The theme for this TEDx event was On Second Thought, a testament to the Johnnie project that is examining and reexamining our assumptions, preconceptions, and postconceptions. On the docket for this day were talks ranging from quantum physics to mental health to the setbacks and triumphs of African-American education; speakers included current students, alumni, and faculty.
Each talk intrigued. Proportions of research to anecdote to whimsy varied from speaker to speaker: Justin Horm, Senior Network Manager, drew attention to the unseen proliferation of personal data, both private and public, and cautioned against passivity in online data sharing. Nancy Hilton, senior, presented a riveting alternative to our gender-based athletic divisions.
But there was a moment—or rather, a sequence of moments, an arc—that gave unexpected testimony to the St. John’s community spirit. It began when Sylvie McKnight-Milles, freshman, took the stage. She was to deliver a talk on the spooky, captivating realm of quantum physics. Nerves oscillating, she opened her talk with a metaphor:
“Picture yourself walking to the mailbox to fetch the morning paper. You get out of bed, make your morning coffee, and trudge out the door and down the driveway in your bathrobe. You bend down and pick up the paper, wrapped in its plastic sheath, and mentally prepare yourself to read…”
She froze here, evidently having forgotten her script. She asked the facilitators if she might start again.
“Go ahead,” answered one camera-manning silhouette.
Sylvie cleared her throat and resumed once more from the beginning.
“Picture yourself walking to the mailbox to fetch the morning paper,” her voice had lost an ounce or so of confidence, but she continued, “you get out of bed, make your morning coffee, and trudge out the door and down the driveway in your bathrobe. You bend down and pick up the paper, wrapped in its plastic sheath, and mentally prepare yourself to read…”

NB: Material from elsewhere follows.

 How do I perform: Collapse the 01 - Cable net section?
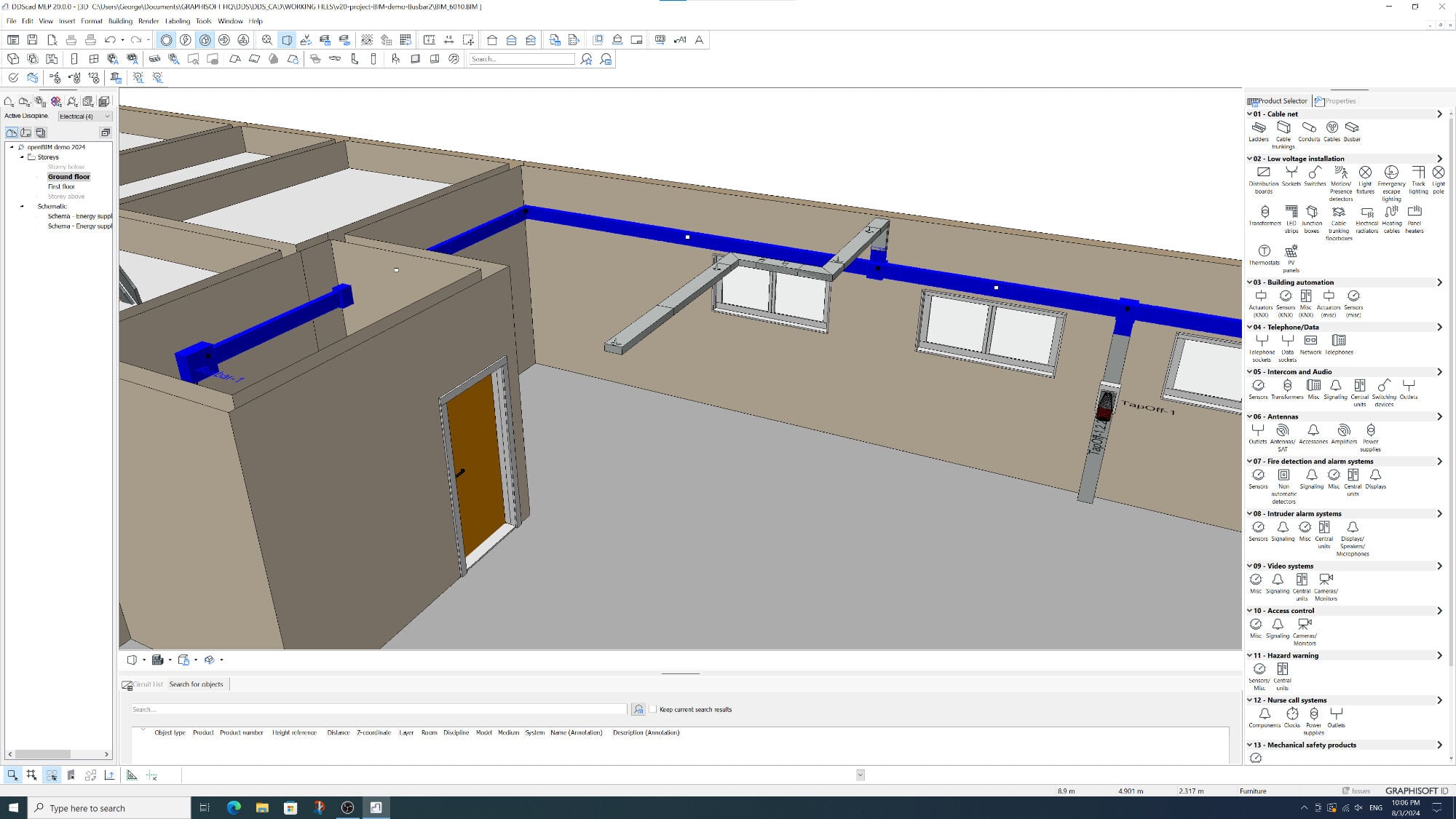pyautogui.click(x=1249, y=114)
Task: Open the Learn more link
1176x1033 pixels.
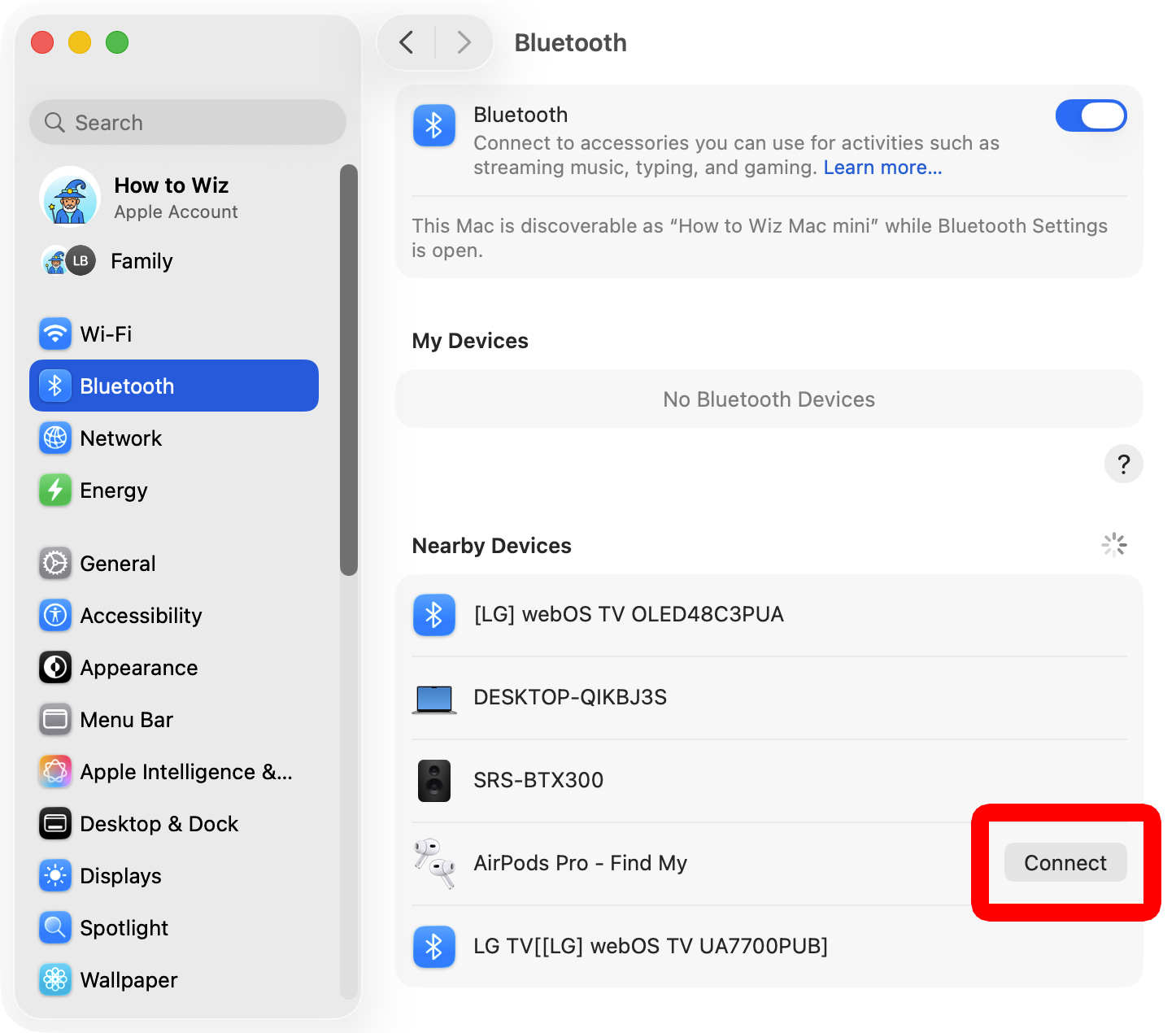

Again, her amygdala had other plans. ‘Fight or flight’ overriding once more, Sylvie hastened backstage to gather her script. With quivering fingers, she held out the words before her, and just as she parted her lips for a third attempt, a deluge of lights ambushed the stage—some technical fluke from the light booth, innocent, unintended, but horrendously timed. It was too much, and Sylvie was overcome, choking out an apology as she departed from the stage.
A collective grief came in the form of audience-wide groan. Whispers ensued willing for her return; murmurs of compassion and sympathy. The hosts returned to the stage to announce that we would be released to our lunch break early, then reconvene afterwards for the remaining talks.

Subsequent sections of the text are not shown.